HOLDING ON

 

Hebrews 10:23:  Let us hold fast the confession of our hope without wavering, for he who promised is faithful. (ESV, 2001)

For a while there,  I was losing complete sight of what God wanted me to do in my life. I was moved up to the Assistant Manager of the hotel I was working at.  It doubled my pay, and I was able to keep my same benefit package.  I was completely thrilled.  I also started going back to school.  So, needless to say my cup was over flowing with blessings.  But, I was still felling a sense of loss.  Even though I was still involved with my church.... I wasn't exactly "involved". I never had time to go anymore because I had to work until 8pm or finish my class assignments.  I think I was a complete mess.   I was caught up in the motions of every day routines.  I would get up go to work, work till about 7 or 8 pm, come home and finish up homework and go to sleep.  I didn't even have time to spend time with my children or devote any time to the Lord in prayer or even just meditating in the beauty of the day.  I think it's safe to say that I was becoming what I would call religious. 

I have to say that God never left my side though.  I got to the point where I would just ask him, "God, please just show me what it is that you want me to do.  I am asking you to give me a sign so I know that you have something planned for me".  About a week passed by, and it was the one weekend when I was able to attend evening church service.  God spoke to my heart and he said, "My daughter, it is necessary that I put you through challenges so that you may know my plans for you, be patient and hold on and find your strength me".  I don't think words could even describe what my soul was feeling.

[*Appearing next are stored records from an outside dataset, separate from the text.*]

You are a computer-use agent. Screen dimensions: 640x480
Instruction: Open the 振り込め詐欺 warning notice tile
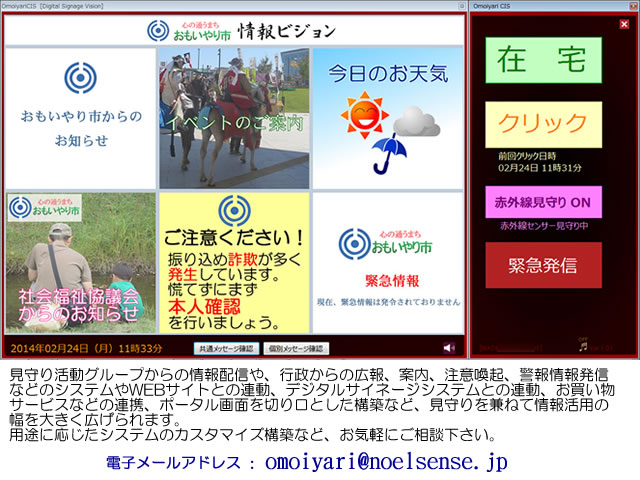pyautogui.click(x=234, y=262)
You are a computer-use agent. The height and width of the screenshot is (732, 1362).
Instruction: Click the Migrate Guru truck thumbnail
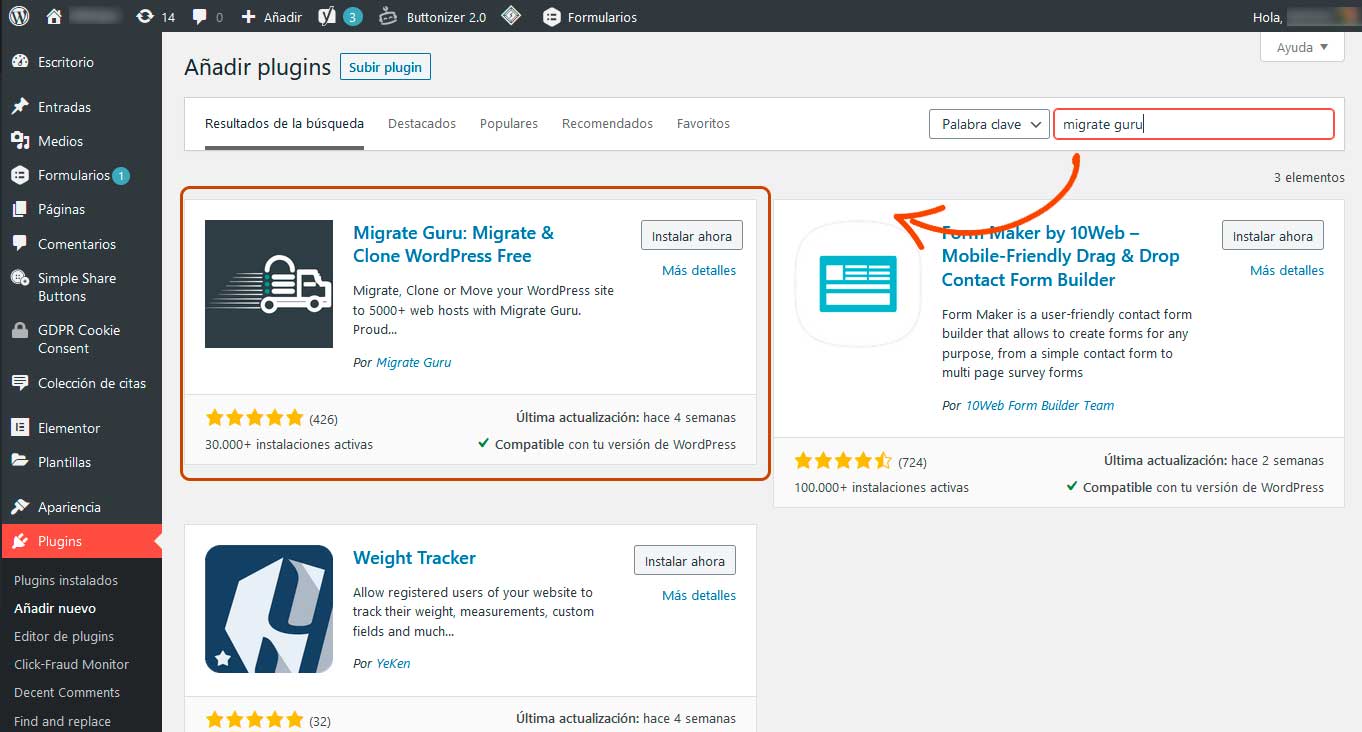pyautogui.click(x=269, y=284)
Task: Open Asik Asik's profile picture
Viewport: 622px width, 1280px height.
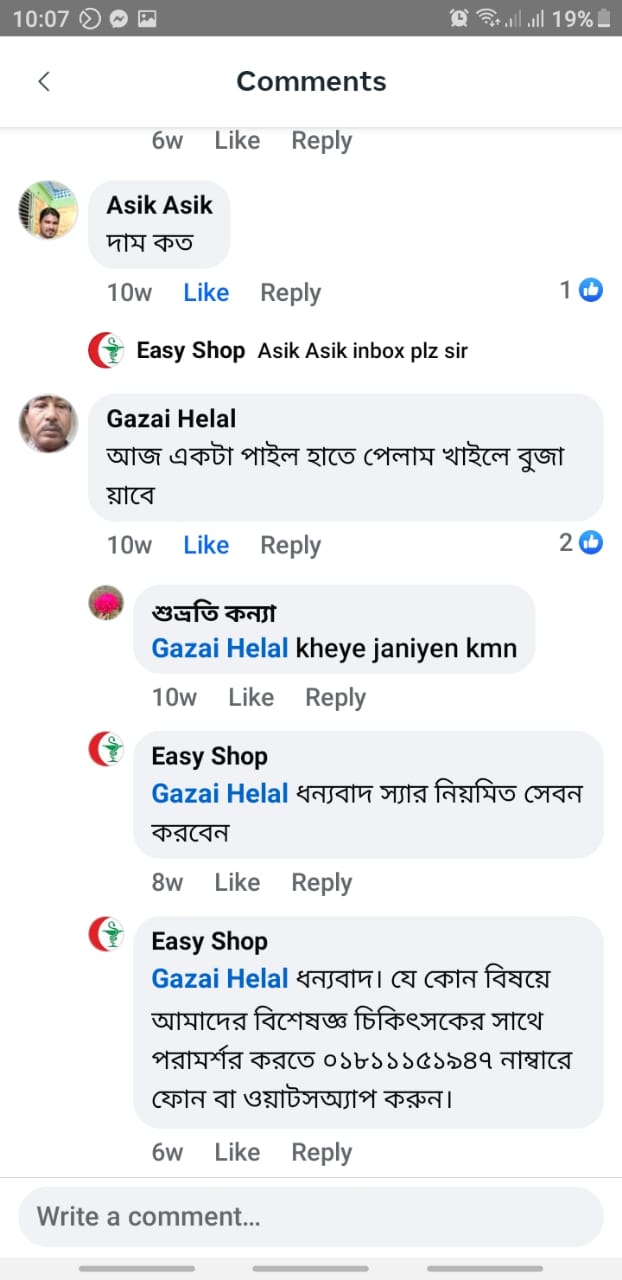Action: coord(46,210)

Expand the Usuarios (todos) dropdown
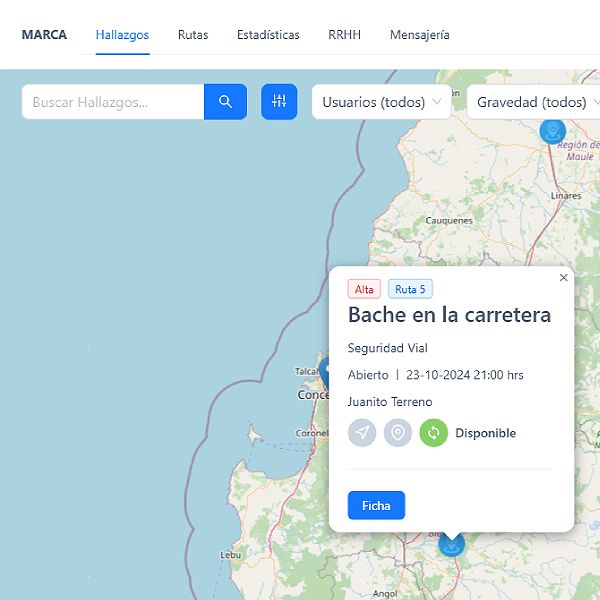(x=382, y=102)
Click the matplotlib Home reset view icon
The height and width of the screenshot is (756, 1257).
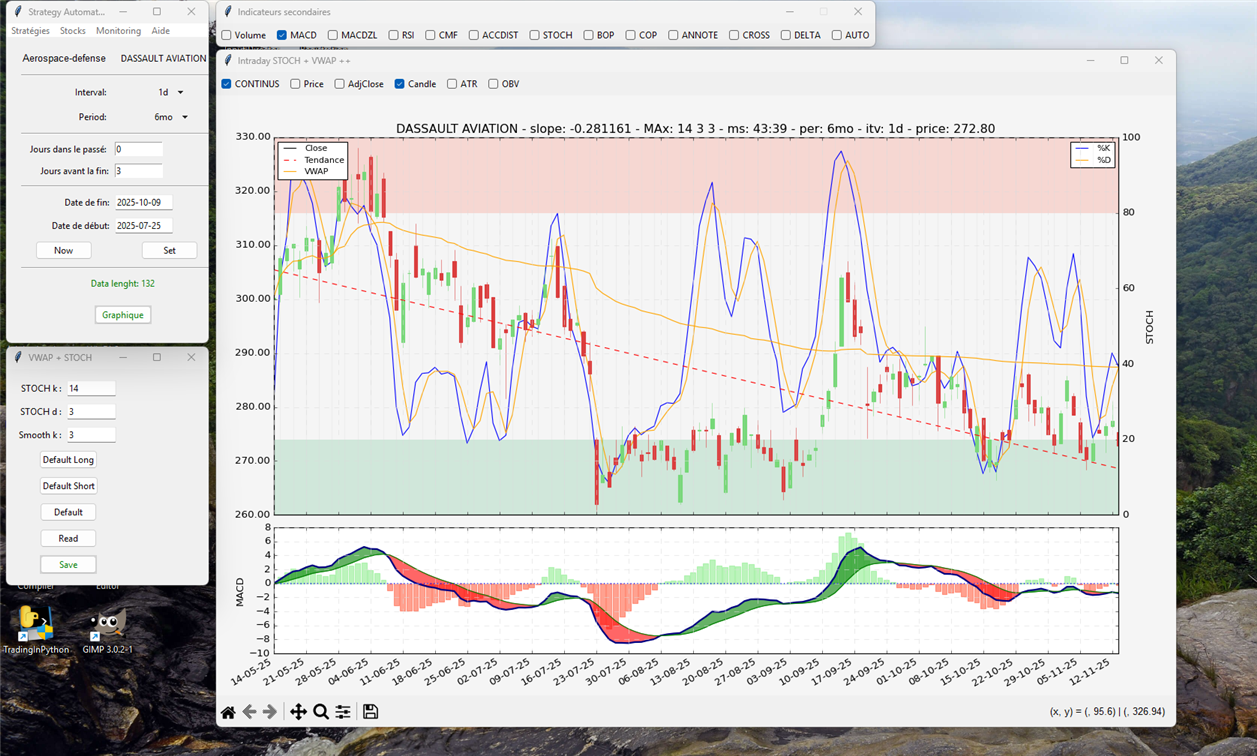coord(228,712)
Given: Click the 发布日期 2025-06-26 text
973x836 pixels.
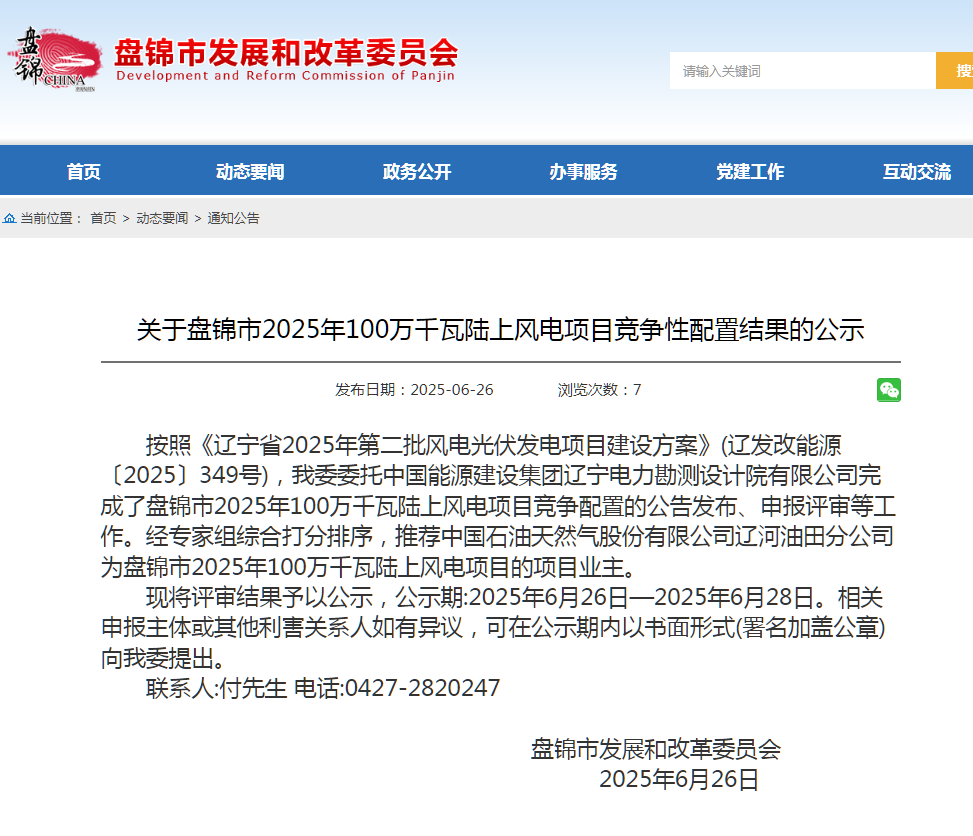Looking at the screenshot, I should tap(414, 390).
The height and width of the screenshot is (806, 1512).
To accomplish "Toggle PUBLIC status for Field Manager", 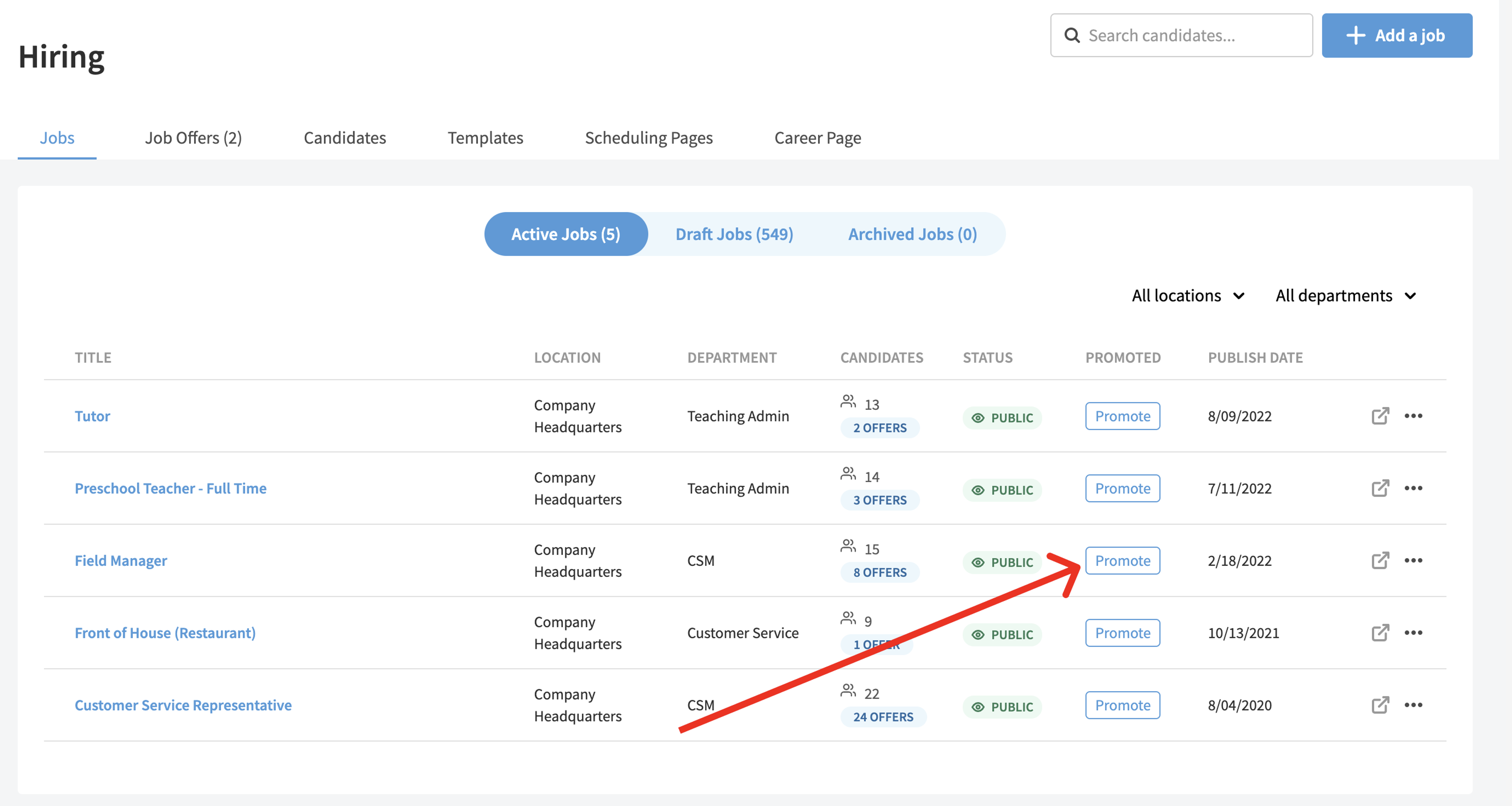I will [x=1002, y=562].
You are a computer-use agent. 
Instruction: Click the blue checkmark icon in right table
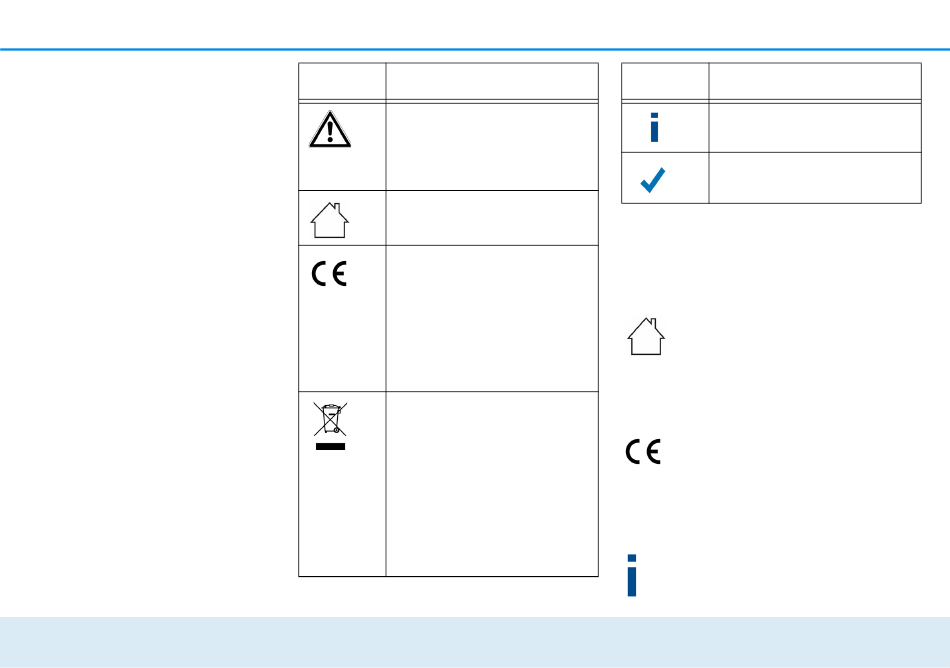(653, 180)
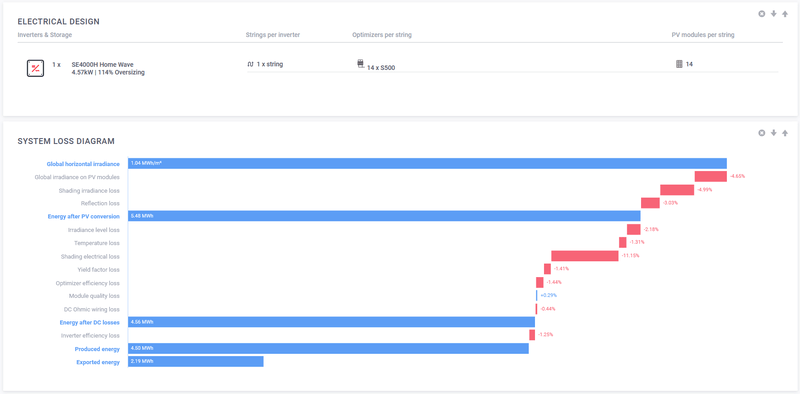Click the Module quality loss blue marker
This screenshot has height=394, width=800.
pos(537,296)
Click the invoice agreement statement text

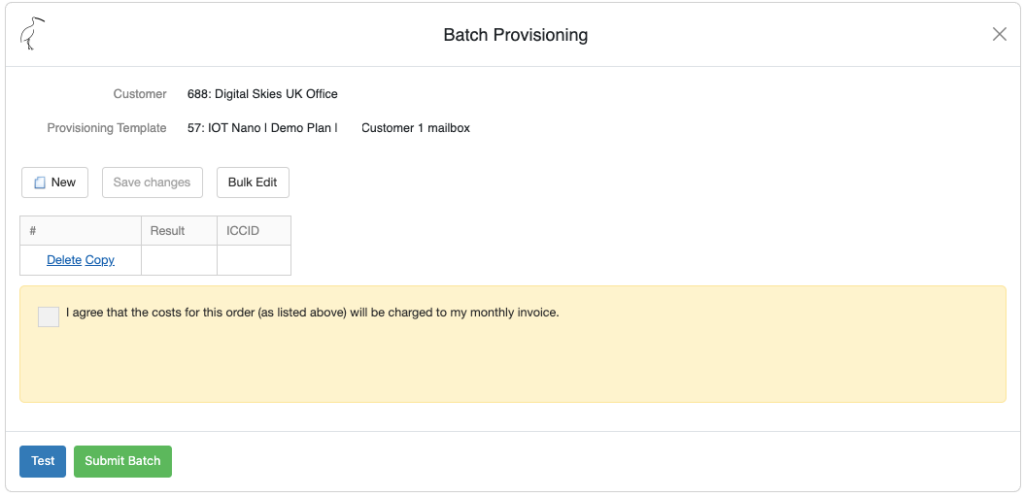pos(312,312)
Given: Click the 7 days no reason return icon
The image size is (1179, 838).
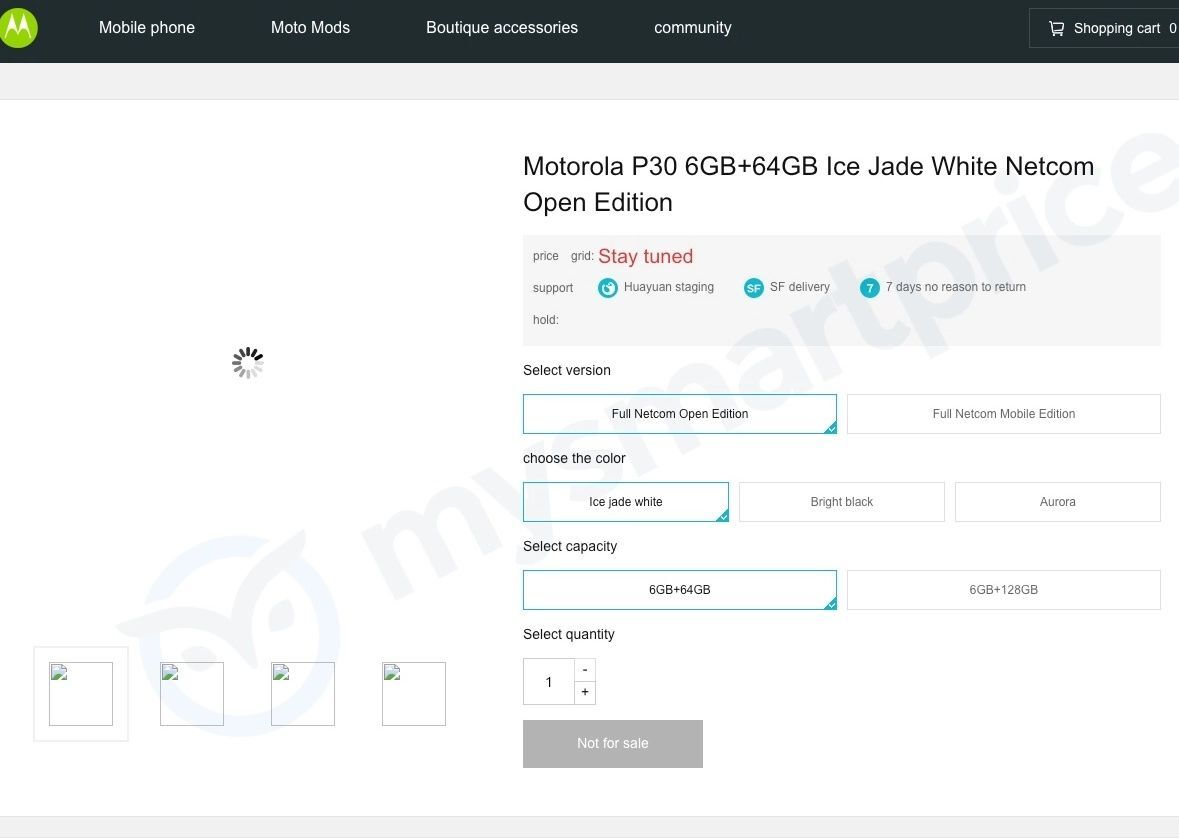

He answered everything I needed in that very instant.  All  that I could do was put my complete trust in him at that very moment.  Then came the day of ultimate test.  I was in a conference call with the regional manager.  He needed me to step up the game and work 6 days a week.  That was my end straw and I was getting very frustrated.  I had refused to work 6 days a week till 8 o'clock at night anymore.  The regional manager, didn't even think about it one second and directed me to turn in my resignation. 

I took a leap of faith and I turned in my 2 weeks resignation notice.  I figured, "you know what, I just need to trust that the Lord WILL prevail and WILL NEVER LEAVE ME"!  He will let me know exactly what he wants from me.  I would be lying if I told you that I wasn't a little scared.  But I went to look for some encouraging comfort in the arms of a very trusted friend from church.  She helped me gather my thoughts and we prayed and she reminded me that I AM A WOMAN OF GOD! Women of God put their faith in the Lord and know that Jesus made the perfect sacrifice for us.  At that moment, I said,  "Lord, Jesus Christ you know my heart, and you know exactly what you have planned for me. Be my rock and be my strength, because you are my salvation.  I give all that I am to you and I surrender this burden to you.  I don't ask you to take it from me, but I ask that you help me get through it".  That very same day, I received a phone call from the same regional manager, and he told me that I could keep my job.  He offered me to go back to my guest relations position and still keep my benefits and full time hours and only work day shift.  I was absolutely stunned.  I broke down at the moment and thank the Lord for his everlasting mercy and love.  I am not worthy of his patience and I sin him everyday.  But he always stands by me and strengthens me when I ask it of him.

Just know that while we as human beings are inclined to reject the Lord's love for us, he is a kind, gentle and loving God.  He does become jealous for his children, but loves us more than any other.